The Incidence of Trilateral Retinoblastoma: A Systematic Review and Meta-Analysis.

PURPOSE

To estimate the incidence of trilateral retinoblastoma in patients with retinoblastoma.

DESIGN

Systematic review and meta-analysis.

METHODS

We searched Medline and Embase for scientific literature published between January 1966 and July 2015 that assessed trilateral retinoblastoma incidence. We used a random-effects model for the statistical analyses.

RESULTS

We included 23 retinoblastoma cohorts from 26 studies. For patients with bilateral retinoblastoma the unadjusted chance of developing trilateral retinoblastoma across all cohorts was 5.3% (95% confidence interval [CI]: 3.3%-7.7%); the chance of pineal trilateral retinoblastoma was 4.2% (95% CI: 2.6%-6.2%) and the chance of nonpineal trilateral retinoblastoma was 0.8% (95% CI: 0.4%-1.3%). In patients with hereditary retinoblastoma (all bilateral cases, and the unilateral cases with a family history or germline RB1 mutation) we found a trilateral retinoblastoma incidence of 4.1% (95% CI: 1.9%-7.1%) and a pineal trilateral retinoblastoma incidence of 3.7% (95% CI: 1.8%-6.2%). To reduce the risk of overestimation bias we restricted analysis to retinoblastoma cohorts with a minimum size of 100 patients, resulting in adjusted incidences of 3.8% (95% CI: 2.4%-5.4%), 2.9% (95% CI: 1.9%-4.2%), and 0.7% (95% CI: 0.3%-1.2%) for any, pineal, and nonpineal trilateral retinoblastoma, respectively, among patients with bilateral retinoblastoma.

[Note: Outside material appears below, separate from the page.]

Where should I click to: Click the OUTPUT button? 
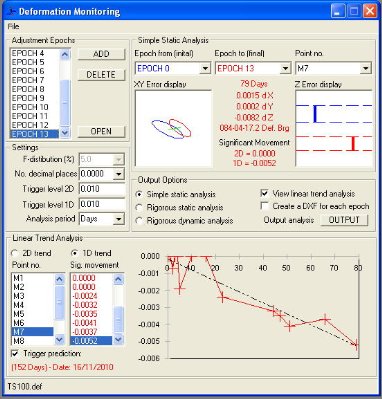[344, 220]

Among hereditary retinoblastoma we found an adjusted trilateral retinoblastoma incidence of 3.5% (95% CI: 1.2%-6.7%) and a pineal trilateral retinoblastoma incidence of 3.2% (95% CI: 1.4%-5.6%).

CONCLUSION

The estimated incidence of trilateral retinoblastoma is lower than what is reported in previous literature, especially after exclusion of small cohorts that were subject to overestimation bias in this context.